7.1 KiB
Szymiserver Infrastructure Runbook
Overview
This server runs a Kubernetes cluster (kind) hosting:
| Service | URL | Notes |
|---|---|---|
| Forgejo | https://git.szymi.ddns.net | Git + CI/CD |
| ArgoCD | https://argocd.szymi.ddns.net | GitOps deployment |
| Registry | https://registry.szymi.ddns.net | Private Docker registry |
| Nextcloud | https://nextcloud.szymi.ddns.net | File storage |
| Draw.io | https://drawio.szymi.ddns.net | Diagrams |
All TLS certificates are automatically issued and renewed via Let's Encrypt (cert-manager).
Apps are deployed via ArgoCD GitOps — push to Forgejo → ArgoCD syncs automatically.
Prerequisites
- Linux machine with Docker installed
kindinstalled (go install sigs.k8s.io/kind@latest)kubectlinstalled- Ports 80, 443, 2222 open on the firewall/router
- DNS A records pointing to server's public IP for all subdomains
/media/ssdmounted (SSD for persistent data)
Fresh Install From Scratch
Step 1: Clone the repo
git clone https://git.szymi.ddns.net/szymi/szymiserver.git
cd szymiserver
Step 2: Create the kind cluster
kind create cluster --config cluster-config.yml
This creates a cluster named szymicluster with:
- Port 80, 443 exposed (for ingress HTTP/HTTPS)
- Port 2222 exposed (for Forgejo SSH)
/media/ssdmounted into the kind container (persistent volumes)/var/run/docker.sockmounted (for Forgejo runner)

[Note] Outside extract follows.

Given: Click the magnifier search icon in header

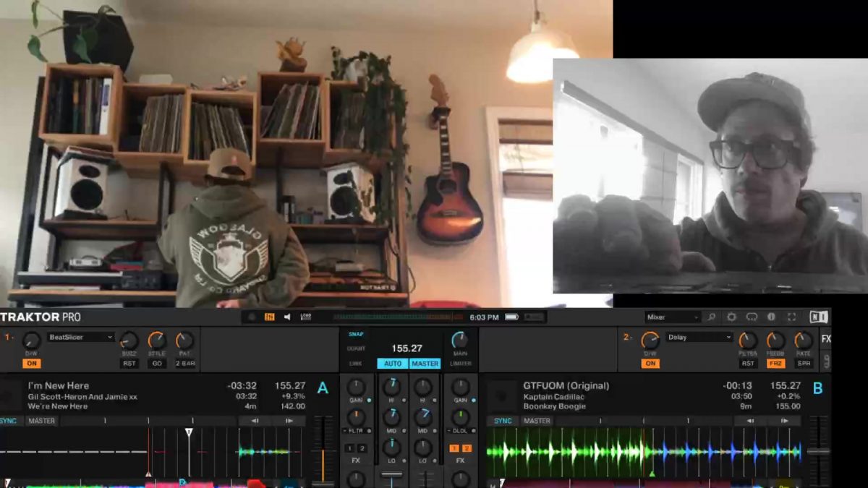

Step 3: Deploy infrastructure
chmod +x k8s/deploy-infrastructure.sh
./k8s/deploy-infrastructure.sh
What the script does, in order:
- Fixes kind container DNS (forces IPv4 — prevents ImagePullBackOff on servers with broken IPv6)
- Creates required host directories on
/media/ssd - Applies all infrastructure via kustomize (ingress-nginx, cert-manager, CoreDNS, registry, ArgoCD, Forgejo)
- Waits for cert-manager to be ready, then applies the ClusterIssuer
- Waits for ingress-nginx to be ready
- Restarts CoreDNS to pick up internal DNS config
- Applies ArgoCD Application definitions (deploys apps via GitOps)
Step 4: Wait for pods and certificates
# Watch pods come up (takes 2-5 min)
kubectl get pods -A -w
# Check TLS certificates (takes 1-3 min after pods are up)
kubectl get certificates -A
All certificates should show READY = True.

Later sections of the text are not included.